I came across this very interesting via Glenn Sacks blog. Dr. Judith KLEINFELD is the director of The Boys Project, whose mission is to help young males develop their capabilities and reach the potential that their families and teachers know they have. It has resources for teachers.
A large, sullen, poorly educated group of men will not keep the nation vital in the twenty-first century. The nation needs the energy, initiative, and ambition of its young men as well as its young women.
Dr KLEINFELD, a psychologist is a author of popular article "The Myth That Schools Shortchange Girls" and an critic of a legislation changing report published in 1992 titled "How Schools Shortchange Girls: A Study of Major Findings on Girls and Education" by the American Association of University Women (AAUW). She insists that the idea that girls are shortchanged by schools has become the common wisdom-what people take for granted, without a thought concerning whether or not it is true. As evidence of this fallacy, she quotes a nationally representative longitudinal study of the high school class of 1992, discussed by Dwyer and Johnson. It was found that high-school girls outdistanced boys in making the honor roll, in getting elected to a class office, and in receiving writing awards and other academic honors.

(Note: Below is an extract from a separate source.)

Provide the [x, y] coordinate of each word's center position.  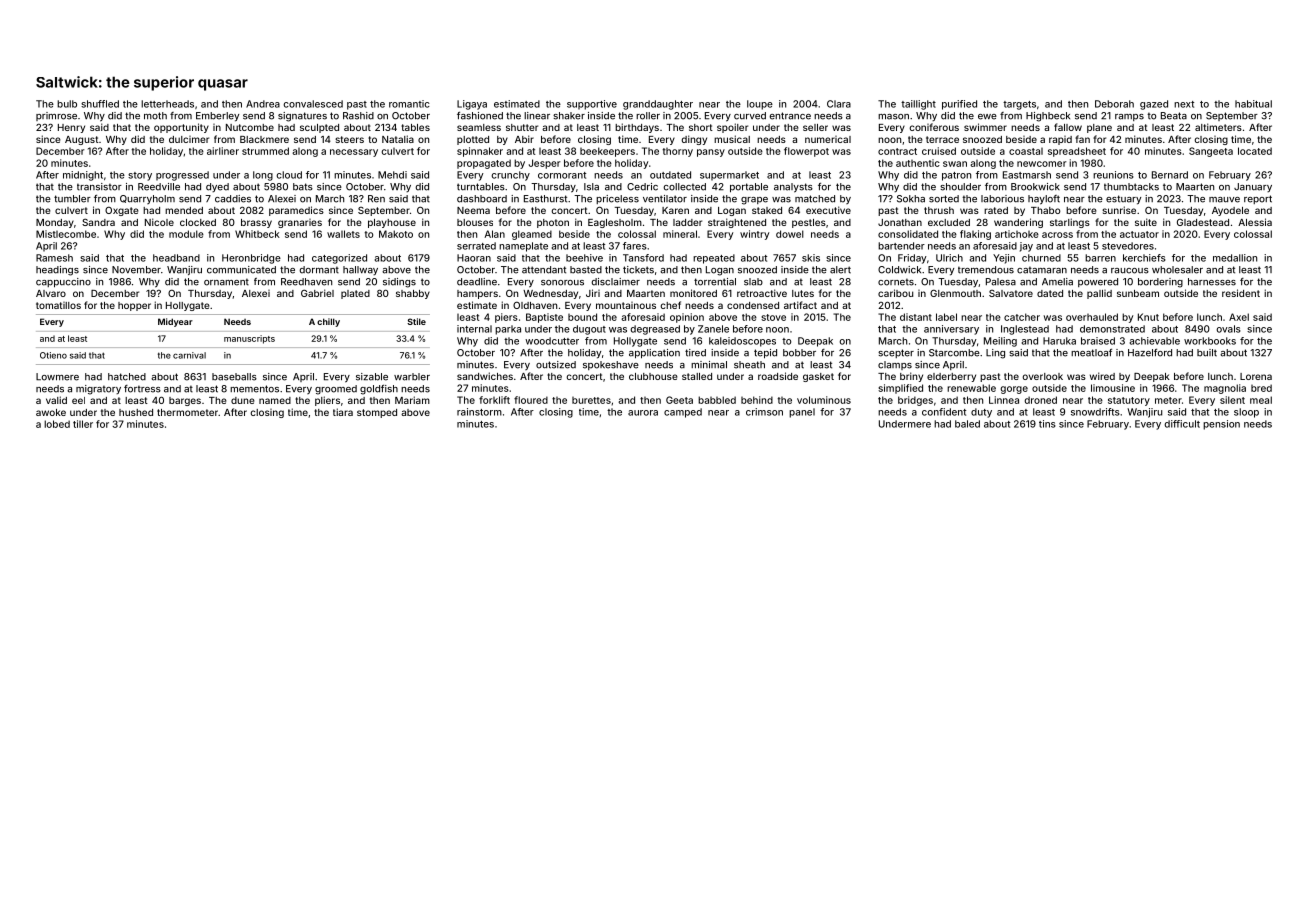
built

But 1992 was a long time ago, and the holes in this diatribe have been growing wider each year.
So it is perhaps not a surprise that in May 2008, the AAUW revisited the state of gender education and guess what - we have made great strides! The crisis is over! For everyone!

However, this article by Leonard SAX points out that women enrollment in Science Technololgy Engineering and Math (STEM) has actually declined over the past 20 years. He believes that the real gender crisis is not ability but motivation. Women remain more likely than men to major in art history and journalism; men are more likely than women to major in computer science, physics, and engineering. That is the reason for differences in earnings - utility.

The issue is that AAUA wants to force girls (and boys) into stereotypical roles that they do not aspire to. Gender differences do exist and they matter.

1 comment:

  1. AAUW's 2008 research report actually found that the issue of who is falling behind in school is not a girls vs. boys issue. What they found was that both boys and girls in specific demographics are falling behind boys and girls in other demographics. Namely, students from low income and minority households overall are falling behind those who are middle and upper class and white as far as going to college.

    Something else you can learn from the report is that one of the major reasons why there are more women than men in college is because there are so many more non traditional women students (women over 25) compared to non traditional male students -- meaning there are more older women returning to or going to college for the first time. This makes a lot of sense since it wasn't too long ago that far fewer women than men attended college when they were 18-22. There are almost the same number of male 18 year olds as female 18 year olds entering college.

    Also, I think a college education is still more important for women than men if they want to make good wages. Men can go to traditionally male-dominated jobs like construction, plumbing, electricians, sales, and now tech jobs, without a 4 year college degree and make a good salary. There is really no equivalent field like those for women to make good wages without a 4 year degree.

    Also, here's an interesting article about why some women leave the tech field: I think a lot of those reasons can be applicable to other fields and can also help explain why fewer women enter them than men, despite the high pay.